Copy the lines of the records verbatim, from the line containing "The height and width of the screenshot is (800, 1200)." through the last line of the records, including both.

— start —

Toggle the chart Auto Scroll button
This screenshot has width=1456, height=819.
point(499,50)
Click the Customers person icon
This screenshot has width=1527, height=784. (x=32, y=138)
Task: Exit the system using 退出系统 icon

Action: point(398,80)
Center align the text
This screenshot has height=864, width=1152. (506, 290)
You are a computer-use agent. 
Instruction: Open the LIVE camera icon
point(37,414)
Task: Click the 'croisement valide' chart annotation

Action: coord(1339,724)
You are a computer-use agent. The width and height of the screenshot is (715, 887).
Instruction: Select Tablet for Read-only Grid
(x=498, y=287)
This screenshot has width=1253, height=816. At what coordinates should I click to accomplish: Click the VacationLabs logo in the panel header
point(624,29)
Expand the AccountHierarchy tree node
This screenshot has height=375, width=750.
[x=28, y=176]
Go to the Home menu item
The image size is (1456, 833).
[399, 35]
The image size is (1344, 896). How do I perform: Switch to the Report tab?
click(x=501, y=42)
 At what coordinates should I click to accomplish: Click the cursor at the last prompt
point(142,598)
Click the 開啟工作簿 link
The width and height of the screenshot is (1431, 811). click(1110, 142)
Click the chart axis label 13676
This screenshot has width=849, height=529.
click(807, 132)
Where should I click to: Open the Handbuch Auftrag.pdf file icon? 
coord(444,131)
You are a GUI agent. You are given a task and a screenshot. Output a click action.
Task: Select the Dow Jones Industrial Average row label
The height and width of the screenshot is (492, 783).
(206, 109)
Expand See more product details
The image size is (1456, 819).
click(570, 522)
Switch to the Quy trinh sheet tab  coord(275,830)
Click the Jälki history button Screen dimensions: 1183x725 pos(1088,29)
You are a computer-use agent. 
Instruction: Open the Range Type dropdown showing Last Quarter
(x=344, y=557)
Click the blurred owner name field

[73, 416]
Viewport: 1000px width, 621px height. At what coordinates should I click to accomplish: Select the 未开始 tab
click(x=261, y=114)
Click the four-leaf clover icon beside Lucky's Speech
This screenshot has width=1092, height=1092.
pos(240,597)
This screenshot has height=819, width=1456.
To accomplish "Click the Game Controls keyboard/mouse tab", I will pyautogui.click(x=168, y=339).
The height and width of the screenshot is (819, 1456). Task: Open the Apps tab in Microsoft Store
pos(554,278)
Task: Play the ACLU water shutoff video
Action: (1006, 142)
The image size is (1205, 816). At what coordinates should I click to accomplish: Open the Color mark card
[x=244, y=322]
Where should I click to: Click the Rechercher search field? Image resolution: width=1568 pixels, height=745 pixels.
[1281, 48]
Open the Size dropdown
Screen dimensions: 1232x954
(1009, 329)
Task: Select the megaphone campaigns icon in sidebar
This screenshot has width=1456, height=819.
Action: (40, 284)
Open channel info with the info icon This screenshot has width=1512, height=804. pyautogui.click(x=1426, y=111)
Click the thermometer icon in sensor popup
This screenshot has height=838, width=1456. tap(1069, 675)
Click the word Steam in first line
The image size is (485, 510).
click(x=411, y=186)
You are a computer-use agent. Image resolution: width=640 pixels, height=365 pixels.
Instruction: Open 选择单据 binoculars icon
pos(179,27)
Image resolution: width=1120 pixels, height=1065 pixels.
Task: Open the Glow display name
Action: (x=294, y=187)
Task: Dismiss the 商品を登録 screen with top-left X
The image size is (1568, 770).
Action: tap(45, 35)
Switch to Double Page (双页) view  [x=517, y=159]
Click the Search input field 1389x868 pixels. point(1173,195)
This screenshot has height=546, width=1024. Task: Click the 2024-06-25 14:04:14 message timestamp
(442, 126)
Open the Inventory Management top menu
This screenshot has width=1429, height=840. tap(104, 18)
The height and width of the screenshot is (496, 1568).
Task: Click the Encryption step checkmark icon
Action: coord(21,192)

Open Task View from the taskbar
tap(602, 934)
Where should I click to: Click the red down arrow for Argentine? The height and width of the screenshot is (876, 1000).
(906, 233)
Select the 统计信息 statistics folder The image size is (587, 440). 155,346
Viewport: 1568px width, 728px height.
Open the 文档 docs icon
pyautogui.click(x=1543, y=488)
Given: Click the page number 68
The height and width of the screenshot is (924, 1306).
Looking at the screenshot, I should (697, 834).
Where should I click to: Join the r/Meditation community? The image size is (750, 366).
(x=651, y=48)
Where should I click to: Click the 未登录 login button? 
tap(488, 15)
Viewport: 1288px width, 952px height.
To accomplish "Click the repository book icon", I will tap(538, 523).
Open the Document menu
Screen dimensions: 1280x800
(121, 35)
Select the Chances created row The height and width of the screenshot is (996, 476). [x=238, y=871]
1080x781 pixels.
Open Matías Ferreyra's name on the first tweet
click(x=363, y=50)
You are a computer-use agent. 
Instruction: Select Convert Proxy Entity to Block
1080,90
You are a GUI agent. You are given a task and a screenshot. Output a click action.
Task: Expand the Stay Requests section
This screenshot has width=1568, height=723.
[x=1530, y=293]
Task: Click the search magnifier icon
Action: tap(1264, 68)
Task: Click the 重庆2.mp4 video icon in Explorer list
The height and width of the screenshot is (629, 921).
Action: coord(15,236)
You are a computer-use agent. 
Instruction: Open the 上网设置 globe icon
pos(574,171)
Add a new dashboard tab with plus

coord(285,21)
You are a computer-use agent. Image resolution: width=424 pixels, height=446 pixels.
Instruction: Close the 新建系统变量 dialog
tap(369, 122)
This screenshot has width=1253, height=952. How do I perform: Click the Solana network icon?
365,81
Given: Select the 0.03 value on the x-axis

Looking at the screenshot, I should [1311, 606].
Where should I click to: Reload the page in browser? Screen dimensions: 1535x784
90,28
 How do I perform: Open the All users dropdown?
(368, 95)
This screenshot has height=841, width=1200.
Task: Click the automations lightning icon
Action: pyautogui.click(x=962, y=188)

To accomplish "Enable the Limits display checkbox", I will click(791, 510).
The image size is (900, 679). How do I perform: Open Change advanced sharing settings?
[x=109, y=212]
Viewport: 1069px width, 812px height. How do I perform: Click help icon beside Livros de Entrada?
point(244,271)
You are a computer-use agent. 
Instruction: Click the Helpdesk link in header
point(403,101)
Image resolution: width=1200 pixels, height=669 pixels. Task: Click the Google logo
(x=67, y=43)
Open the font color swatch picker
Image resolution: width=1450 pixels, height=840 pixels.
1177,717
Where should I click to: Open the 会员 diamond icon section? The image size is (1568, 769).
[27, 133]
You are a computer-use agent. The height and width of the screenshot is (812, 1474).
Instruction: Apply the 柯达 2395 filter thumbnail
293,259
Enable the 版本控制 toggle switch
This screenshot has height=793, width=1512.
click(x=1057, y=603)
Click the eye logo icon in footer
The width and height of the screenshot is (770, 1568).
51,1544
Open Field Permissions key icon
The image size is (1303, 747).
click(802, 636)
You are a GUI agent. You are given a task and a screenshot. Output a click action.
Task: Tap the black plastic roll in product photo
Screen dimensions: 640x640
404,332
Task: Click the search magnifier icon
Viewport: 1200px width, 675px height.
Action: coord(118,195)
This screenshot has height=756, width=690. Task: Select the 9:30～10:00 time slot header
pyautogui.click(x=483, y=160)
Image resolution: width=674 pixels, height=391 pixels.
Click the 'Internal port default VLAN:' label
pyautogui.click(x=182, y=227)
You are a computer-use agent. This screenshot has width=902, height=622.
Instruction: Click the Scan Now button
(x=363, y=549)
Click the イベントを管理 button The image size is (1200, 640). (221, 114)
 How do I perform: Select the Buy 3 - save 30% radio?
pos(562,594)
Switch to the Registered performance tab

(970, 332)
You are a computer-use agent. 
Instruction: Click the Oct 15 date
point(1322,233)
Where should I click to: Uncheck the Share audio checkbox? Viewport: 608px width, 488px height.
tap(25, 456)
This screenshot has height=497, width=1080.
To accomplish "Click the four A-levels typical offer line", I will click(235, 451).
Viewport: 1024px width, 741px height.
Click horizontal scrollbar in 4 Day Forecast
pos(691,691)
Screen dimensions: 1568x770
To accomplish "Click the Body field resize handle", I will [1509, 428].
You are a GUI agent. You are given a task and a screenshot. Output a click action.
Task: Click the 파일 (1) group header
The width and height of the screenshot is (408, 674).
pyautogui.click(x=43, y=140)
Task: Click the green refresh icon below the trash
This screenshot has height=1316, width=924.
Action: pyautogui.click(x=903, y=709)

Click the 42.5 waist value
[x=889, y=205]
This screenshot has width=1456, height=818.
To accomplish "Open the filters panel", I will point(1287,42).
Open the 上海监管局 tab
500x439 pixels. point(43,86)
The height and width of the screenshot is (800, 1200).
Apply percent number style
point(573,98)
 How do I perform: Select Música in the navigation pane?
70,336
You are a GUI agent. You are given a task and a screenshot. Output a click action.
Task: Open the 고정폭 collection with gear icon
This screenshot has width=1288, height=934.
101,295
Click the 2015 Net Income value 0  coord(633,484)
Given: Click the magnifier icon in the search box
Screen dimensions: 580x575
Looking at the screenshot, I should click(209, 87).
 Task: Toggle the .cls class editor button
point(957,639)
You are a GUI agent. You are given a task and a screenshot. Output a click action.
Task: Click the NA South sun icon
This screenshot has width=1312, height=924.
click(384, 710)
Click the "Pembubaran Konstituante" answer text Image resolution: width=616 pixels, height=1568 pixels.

— end —

Finished exercise |
The height and width of the screenshot is (800, 1200).
Apply percent number style
point(573,98)
 How do I perform: Select Música in the navigation pane?
70,336
You are a GUI agent. You are given a task and a screenshot. Output a click action.
Task: Open the 고정폭 collection with gear icon
This screenshot has width=1288, height=934.
101,295
Click the 2015 Net Income value 0  coord(633,484)
Given: Click the magnifier icon in the search box
Screen dimensions: 580x575
Looking at the screenshot, I should click(209, 87).
 Task: Toggle the .cls class editor button
point(957,639)
You are a GUI agent. You are given a task and a screenshot. Output a click action.
Task: Click the NA South sun icon
This screenshot has width=1312, height=924.
click(384, 710)
Click the "Pembubaran Konstituante" answer text Image resolution: width=616 pixels, height=1568 pixels.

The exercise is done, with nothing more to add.